10. The method for diagnosing acoustic emission faults in wind turbine turntable bearings assisted by resonant excitation according to claim 9, characterized in that: The S7 enhances the attention-enhanced spectral features output by the S6. Inputting into a TCN network, multi-layer causal dilated convolution is used to extract multi-scale temporal features, and the output feature vector is... ; Then Input classifier outputs fault categories To achieve state recognition, the state recognition includes at least normal, wear pitting, and crack; The TCN network employs a multi-layer residual network composed of causal convolution and dilated convolution to ensure temporal causality and expand the receptive field.

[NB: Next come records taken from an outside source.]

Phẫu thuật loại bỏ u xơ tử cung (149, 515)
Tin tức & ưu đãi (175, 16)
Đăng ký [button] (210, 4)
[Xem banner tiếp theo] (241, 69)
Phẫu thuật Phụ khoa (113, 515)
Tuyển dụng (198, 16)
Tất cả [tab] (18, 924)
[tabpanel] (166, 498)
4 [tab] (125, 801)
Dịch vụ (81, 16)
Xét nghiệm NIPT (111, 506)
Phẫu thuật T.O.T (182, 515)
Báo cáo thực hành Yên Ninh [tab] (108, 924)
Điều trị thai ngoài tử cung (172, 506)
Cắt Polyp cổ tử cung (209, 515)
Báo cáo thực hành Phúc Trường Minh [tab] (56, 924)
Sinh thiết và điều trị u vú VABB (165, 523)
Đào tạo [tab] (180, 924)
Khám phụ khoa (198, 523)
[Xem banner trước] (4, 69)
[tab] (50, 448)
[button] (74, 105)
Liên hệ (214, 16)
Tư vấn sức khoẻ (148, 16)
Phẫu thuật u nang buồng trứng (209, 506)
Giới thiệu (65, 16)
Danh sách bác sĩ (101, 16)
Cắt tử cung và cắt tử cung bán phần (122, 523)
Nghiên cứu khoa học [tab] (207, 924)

Will Considering a one-dimensional sequence of length T as input, the TCN... The layer uses causal dilated convolution: in, The kernel length is [length]. For the first The first layer of convolution kernel One learnable weight parameter, The position index within the convolution kernel; For the first The output features of the current layer are used as the input of the current layer. For the first Layer expansion factor; ; Stable training is achieved through residual connections and nonlinear activation. Perform global average pooling or extract the features from the last time step of the TCN network's output to obtain the feature vector: Perform classification and output, Input a classifier to obtain the probability of each category and the predicted fault category, thereby realizing state identification; the classifier includes at least a Softmax classifier, an SVM classifier, or a fully connected layer classifier.